Opposition party leaders have started talks to iron out possible constituency clashes in the next general election, ahead of their scheduled meeting on Monday.
The aim is to avoid three-cornered fights, especially in Group Representation Constituencies (GRCs), which will benefit only the People's Action Party (PAP), said Singaporeans First (SingFirst) chief Tan Jee Say.
He has reached "some kind of understanding" with the leaders of the other parties that are eyeing the same area as his party, he said.
Since the electoral boundary changes were made public on July 24, the opposition parties have indicated where they will field their candidates.
The result: at least six GRCs and six Single-Member Constituencies (SMCs) could see three-cornered fights.
The GRCs are Bishan-Toa Payoh, Marine Parade, Marsiling-Yew Tee, Pasir Ris-Punggol, Tampines and Tanjong Pagar; the SMCs are Bukit Batok, Fengshan, Hong Kah North, MacPherson, Mountbatten and Potong Pasir.
People's Power Party secretary- general Goh Meng Seng, who has also spoken to other party leaders, said three-cornered fights would likely be avoided.
"I think most political parties' leaders are sensible people. Opposition supporters are against three- cornered fights, so it will affect a party's standing if it insists on going head to head with another opposition party," he said.
On Thursday, the Singapore Democratic Party (SDP) said it would not stand in Tanjong Pagar GRC, although it declared earlier this year that it would.
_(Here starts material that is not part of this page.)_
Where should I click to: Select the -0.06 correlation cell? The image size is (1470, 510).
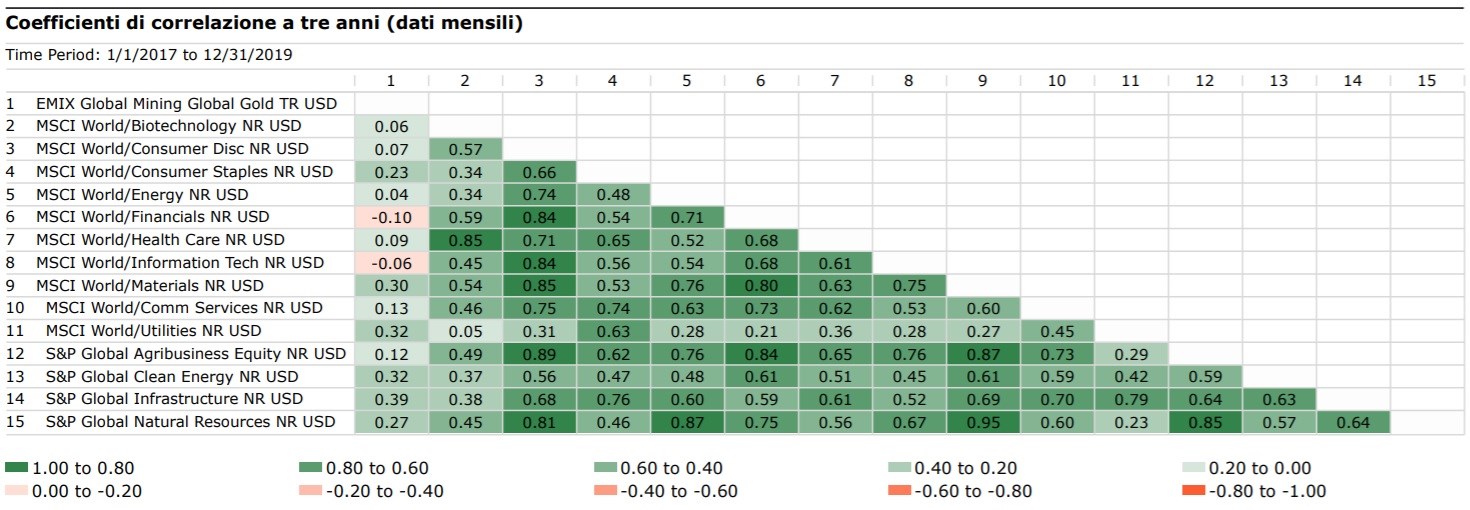pyautogui.click(x=391, y=263)
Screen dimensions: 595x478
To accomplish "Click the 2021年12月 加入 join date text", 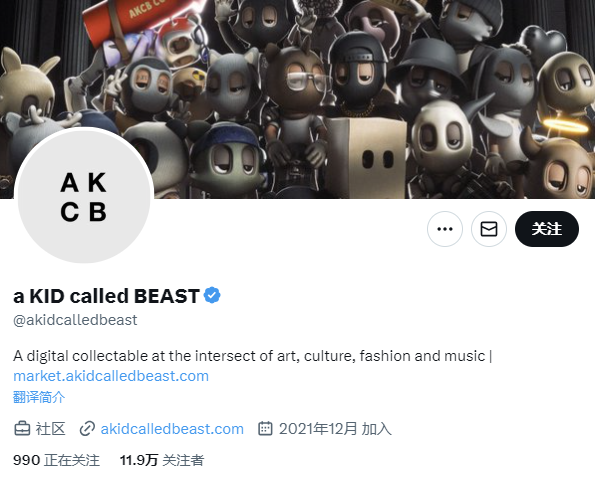I will pos(335,429).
Party activist Paul Tambyah said the SDP would focus on the areas it contested in 2011, like Holland-Bukit Timah GRC.
Separately, The Straits Times understands that SingFirst has reached a gentleman's agreement with the SDP not to contest Holland-Bukit Timah GRC. Mr Tan was part of the SDP team in the GRC in the 2011 General Election.
Singapore Democratic Alliance leader Desmond Lim and National Solidarity Party president Sebastian Teo have been in touch with other leaders but have reached no firm agreement, he said.
Mr Teo said the serious negotiations will take place at Monday's meeting, which his party will host.
The Straits Times understands that opposition parties have an unwritten rule to stay away when a party leader stands in an SMC.
The Workers' Party is typically given a wide berth as well, since it "has the highest chance of winning", said a party leader who did not want to be named.
Other than these two situations, "there is no binding rule, we are there in good faith", said Mr Lim.
Mr Teo did not think all the issues could be resolved with one meeting."The aim of the meeting is to hopefully solve as many of the problems as possible."